Haha. "I was starting to think you guys wouldn't catch on." As I say this, Sora lets go of my hand, unfortunately, then gets up. But even as I still address Goofy, he keeps his blue eyes on me the whole time. It's a little unnerving, and a little not. "Sora never did pick the brightest friends."

"Whadaya mean by that?" I mean, I'm not so bright as to be his friend all these years. I'm not so bright as to have fallen in love with my best friend after all this time. I think… I can truly say that now. After we left the islands, whenever I thought about us, something would always be in the way or be happening at that time, and I'd push the subject further down, deep inside the most shadowy places in my heart. (That was the part of my heart where I was a little pessimistic about Sora and all the time he would spend with Kairi.) But now, being together after all this, I think I can finally admit it to myself, and maybe one day... to him too.

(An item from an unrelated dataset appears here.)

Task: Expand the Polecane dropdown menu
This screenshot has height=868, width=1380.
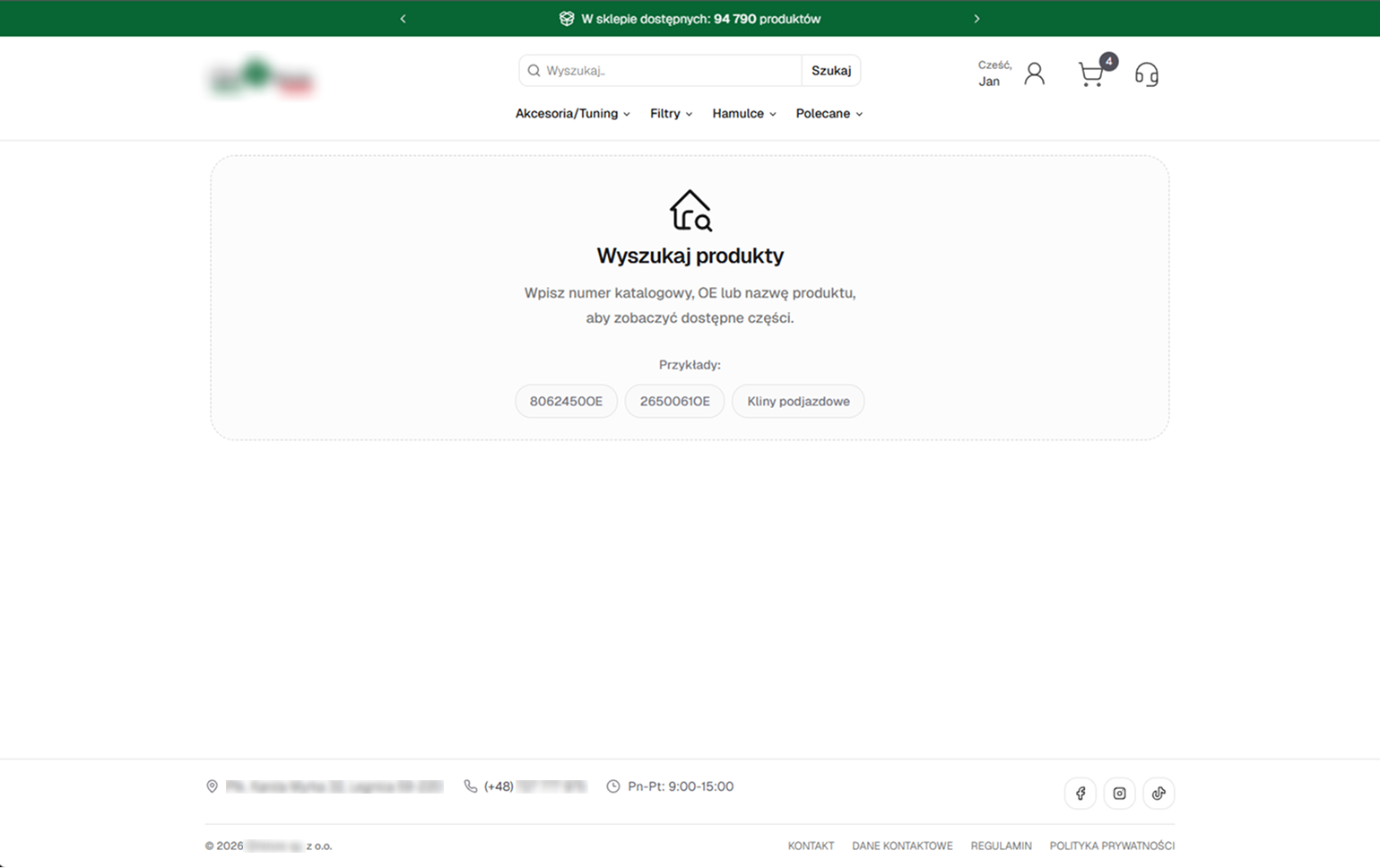Action: coord(829,114)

"Why didn't you let me know you were okay?" Ah yes, my chance to explain.

"I told you, I didn't want be found." I look away. "Not like this ... I couldn't." I raised my hands in hopes he understood where I was coming from. "I fought with Ansem, with... Xehanort's heartless-- when it invaded my heart and I won." Sometimes I still feel silly for ever letting it into my heart in the first place. Even as I said this to Sora, I couldn't help but feel ashamed. I also felt a little jealous because not only was I was running from the darkness, but he never gave in either. We had always been rivals, but in this battle, Sora won with flying colours. And all he had to do was follow his heart. So did that mean that my heart was not as strong before? "But to use the power of darkness, I had to become Ansem myself."

"Does that mean you can't change back?" I sure as hell hope not! I've almost forgotten what it's like not to be six feet tall. Hopefully when I'm back to my normal proportions, I can get used to my own body again.

"This battle isn't over. And until it is, I still need the power of darkness." That's weird for me to say. Sora doesn't need what strength he didn't already have. I remember what Ansem said to me in Castle Oblivion. 'I still couldn't beat him and I had darkness on my side.' Even when I fought Roxas, (He was different from Sora, but they had the same heart) the only reason I defeated him, was because of this other power –Power that didn't come from inside me, like Sora's.

"Then... let's finish it. You're still Riku, no matter what." You'll always be able to see that better than anyone else, won't you, Sora? I smiled (or at least on the inside). "So how 'bout it? Think we can handle one last rumble together? The King's waiting!"

I smiled. That's the Sora I know and love.